◆ Work task
The records below are to be duplicated exactly as they appear.

◆ Source data
'''

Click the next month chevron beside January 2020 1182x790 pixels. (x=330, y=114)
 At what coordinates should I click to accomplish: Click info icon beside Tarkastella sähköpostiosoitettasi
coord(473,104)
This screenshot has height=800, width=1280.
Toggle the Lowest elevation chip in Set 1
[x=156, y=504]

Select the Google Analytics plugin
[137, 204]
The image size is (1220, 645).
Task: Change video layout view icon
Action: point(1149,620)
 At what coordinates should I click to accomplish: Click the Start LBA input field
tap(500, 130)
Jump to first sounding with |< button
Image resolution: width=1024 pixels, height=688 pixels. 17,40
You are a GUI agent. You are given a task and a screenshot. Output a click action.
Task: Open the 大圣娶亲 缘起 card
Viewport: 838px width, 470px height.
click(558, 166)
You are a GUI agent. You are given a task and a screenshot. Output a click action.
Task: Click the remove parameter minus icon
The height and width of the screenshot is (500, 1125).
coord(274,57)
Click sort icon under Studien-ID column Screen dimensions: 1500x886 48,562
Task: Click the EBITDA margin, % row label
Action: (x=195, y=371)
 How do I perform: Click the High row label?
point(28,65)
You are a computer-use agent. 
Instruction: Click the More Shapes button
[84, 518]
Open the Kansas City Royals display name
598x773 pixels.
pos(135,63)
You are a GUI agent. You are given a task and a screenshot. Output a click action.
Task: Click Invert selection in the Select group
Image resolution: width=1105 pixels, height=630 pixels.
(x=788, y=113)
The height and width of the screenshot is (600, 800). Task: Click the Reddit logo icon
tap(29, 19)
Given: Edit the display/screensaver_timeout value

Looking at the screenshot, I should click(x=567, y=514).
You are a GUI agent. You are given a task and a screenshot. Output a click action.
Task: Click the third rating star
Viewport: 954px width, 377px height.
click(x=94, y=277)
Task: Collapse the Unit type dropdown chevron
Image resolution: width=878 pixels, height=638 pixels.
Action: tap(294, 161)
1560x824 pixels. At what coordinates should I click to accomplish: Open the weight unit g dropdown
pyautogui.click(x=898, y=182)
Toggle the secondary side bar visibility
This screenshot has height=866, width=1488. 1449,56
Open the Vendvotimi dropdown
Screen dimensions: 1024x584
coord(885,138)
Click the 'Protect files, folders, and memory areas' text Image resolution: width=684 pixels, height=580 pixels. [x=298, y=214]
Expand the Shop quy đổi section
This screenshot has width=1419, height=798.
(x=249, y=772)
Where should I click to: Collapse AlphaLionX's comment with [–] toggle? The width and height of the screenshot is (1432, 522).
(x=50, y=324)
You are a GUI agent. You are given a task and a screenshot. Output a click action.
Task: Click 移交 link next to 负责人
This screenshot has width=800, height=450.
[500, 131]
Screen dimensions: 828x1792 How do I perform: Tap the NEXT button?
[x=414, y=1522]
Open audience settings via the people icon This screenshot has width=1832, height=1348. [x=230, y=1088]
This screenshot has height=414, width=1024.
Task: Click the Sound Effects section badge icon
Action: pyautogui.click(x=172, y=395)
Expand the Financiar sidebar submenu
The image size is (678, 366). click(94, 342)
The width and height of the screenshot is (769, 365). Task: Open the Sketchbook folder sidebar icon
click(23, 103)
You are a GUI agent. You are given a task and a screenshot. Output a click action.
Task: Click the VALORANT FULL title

'''

◆ Your solution
Click the next month chevron beside January 2020 1182x790 pixels. (x=330, y=114)
 At what coordinates should I click to accomplish: Click info icon beside Tarkastella sähköpostiosoitettasi
coord(473,104)
This screenshot has height=800, width=1280.
Toggle the Lowest elevation chip in Set 1
[x=156, y=504]

Select the Google Analytics plugin
[137, 204]
The image size is (1220, 645).
Task: Change video layout view icon
Action: point(1149,620)
 At what coordinates should I click to accomplish: Click the Start LBA input field
tap(500, 130)
Jump to first sounding with |< button
Image resolution: width=1024 pixels, height=688 pixels. 17,40
You are a GUI agent. You are given a task and a screenshot. Output a click action.
Task: Open the 大圣娶亲 缘起 card
Viewport: 838px width, 470px height.
click(558, 166)
You are a GUI agent. You are given a task and a screenshot. Output a click action.
Task: Click the remove parameter minus icon
The height and width of the screenshot is (500, 1125).
coord(274,57)
Click sort icon under Studien-ID column Screen dimensions: 1500x886 48,562
Task: Click the EBITDA margin, % row label
Action: (x=195, y=371)
 How do I perform: Click the High row label?
point(28,65)
You are a computer-use agent. 
Instruction: Click the More Shapes button
[84, 518]
Open the Kansas City Royals display name
598x773 pixels.
pos(135,63)
You are a GUI agent. You are given a task and a screenshot. Output a click action.
Task: Click Invert selection in the Select group
Image resolution: width=1105 pixels, height=630 pixels.
(x=788, y=113)
The height and width of the screenshot is (600, 800). Task: Click the Reddit logo icon
tap(29, 19)
Given: Edit the display/screensaver_timeout value

Looking at the screenshot, I should click(x=567, y=514).
You are a GUI agent. You are given a task and a screenshot. Output a click action.
Task: Click the third rating star
Viewport: 954px width, 377px height.
click(x=94, y=277)
Task: Collapse the Unit type dropdown chevron
Image resolution: width=878 pixels, height=638 pixels.
Action: tap(294, 161)
1560x824 pixels. At what coordinates should I click to accomplish: Open the weight unit g dropdown
pyautogui.click(x=898, y=182)
Toggle the secondary side bar visibility
This screenshot has height=866, width=1488. 1449,56
Open the Vendvotimi dropdown
Screen dimensions: 1024x584
coord(885,138)
Click the 'Protect files, folders, and memory areas' text Image resolution: width=684 pixels, height=580 pixels. [x=298, y=214]
Expand the Shop quy đổi section
This screenshot has width=1419, height=798.
(x=249, y=772)
Where should I click to: Collapse AlphaLionX's comment with [–] toggle? The width and height of the screenshot is (1432, 522).
(x=50, y=324)
You are a GUI agent. You are given a task and a screenshot. Output a click action.
Task: Click 移交 link next to 负责人
This screenshot has width=800, height=450.
[500, 131]
Screen dimensions: 828x1792 How do I perform: Tap the NEXT button?
[x=414, y=1522]
Open audience settings via the people icon This screenshot has width=1832, height=1348. [x=230, y=1088]
This screenshot has height=414, width=1024.
Task: Click the Sound Effects section badge icon
Action: pyautogui.click(x=172, y=395)
Expand the Financiar sidebar submenu
The image size is (678, 366). click(94, 342)
The width and height of the screenshot is (769, 365). Task: Open the Sketchbook folder sidebar icon
click(23, 103)
You are a GUI agent. You are given a task and a screenshot. Output a click action.
Task: Click the VALORANT FULL title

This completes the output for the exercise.